The first-in-human tests of CG-806 are being carried out in a Phase 1a/b clinical study. The target population in the study includes patients with significant unmet needs including patients with relapsed or refractory chronic lymphocytic leukemia (CLL), small lymphocytic leukemia (SLL) or non-Hodgkin lymphoma (NHL) who have failed or been intolerant to two lines of established therapy. CG-806 is administered as oral capsules dosed twice daily in 28-day cycles. The study design includes an accelerated titration followed by a 3+3 dose escalation to establish the recommended Phase 2 dose for planned expansion cohorts and future studies.

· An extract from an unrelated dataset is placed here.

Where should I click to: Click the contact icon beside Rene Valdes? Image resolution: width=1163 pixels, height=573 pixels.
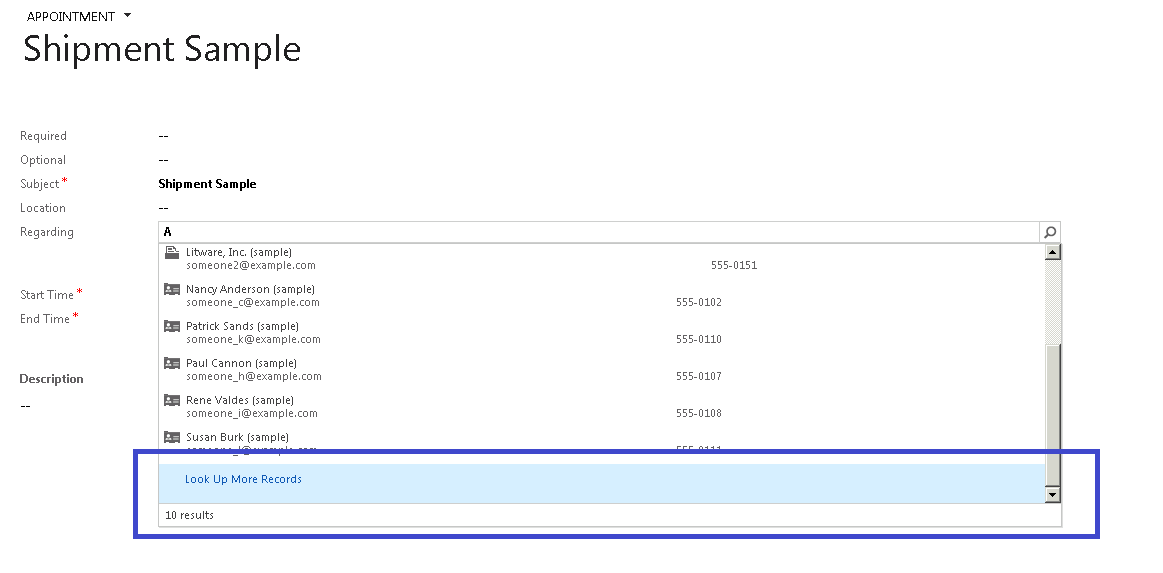(x=172, y=400)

The first patient, treated with 150 mg BID of CG-806, was heavily pretreated, carried a TP53 mutation, and had severe thrombocytopenia prior to study entry. This patient currently is in the eleventh cycle of therapy without having experienced a dose-limiting toxicity (DLT) and has been dose escalated to the 450 mg BID dose level.
The second patient, treated at the 300 mg BID dose level, had significant marrow involvement with neutropenia and thrombocytopenia at study entry, and developed a brisk lymphocytosis, but did not experience a DLT through four cycles of therapy including no worsening of their thrombocytopenia or neutropenia.

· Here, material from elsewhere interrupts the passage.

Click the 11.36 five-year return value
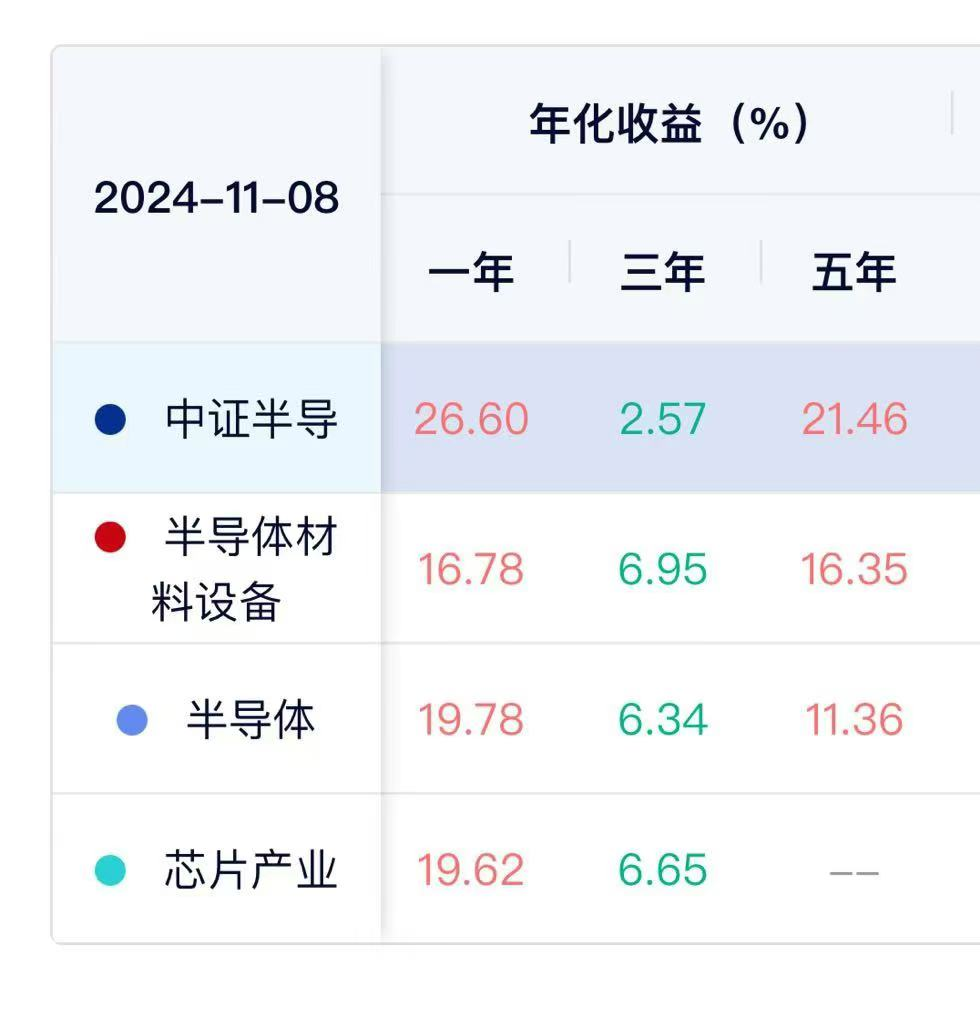 coord(854,720)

The study has now completed three dose levels without observing any drug-related severe adverse events (SAE) and has not reached a dose-limiting toxicity. Three patients completed the safety evaluation period at the third dose level, 450 mg BID, and as a result, the fourth dose level was opened. The first patient, previously dosed at 150 mg BID was dose escalated to dose level 3 at 450 mg BID. Enrollment is open and dosing is ongoing at the 600 mg BID dose level with no drug-related SAEs or DLTs encountered to date.
Key findings to date:
No drug-related SAEs or DLTs have been observed in patients to date
CG-806 demonstrates favorable steady state pharmacokinetics evidenced by stable trough plasma concentrations reached by Day 8 in the first two patients treated at dose levels 1 and 2
CG-806 has shown on-target pharmacologic activity demonstrated by plasma inhibitory assays with reporter cells exposed to patient plasma for 6 hours
Phospho-BTK is markedly reduced after exposure to plasma from the patient treated at dose level 1 and completely abrogated with plasma form the patient treated at dose level 2
Similar results are seen for the phosphorylation of PDGFR-alpha, a target of CG-806, for SYK, which lies in the same signaling pathway as BTK and for ERK
Lymphocytosis was noted at dose level 2 – pharmacologic BTK inhibition in CLL promotes exfiltration
Dr. Bejar summarized the team’s findings: "CG-806 is a novel and unique cluster selective kinase inhibitor with activity against clinically validated targets in both lymphoid and myeloid malignancies through its potent inhibition of BTK and FLT3. The ongoing Phase 1 study in relapsed/refractory B-cell malignancies has demonstrated the safety of CG-806 to date, pharmacologic activity, and predictable pharmacokinetic behavior. We look forward to presenting new data from higher dose cohorts at a future medical meeting."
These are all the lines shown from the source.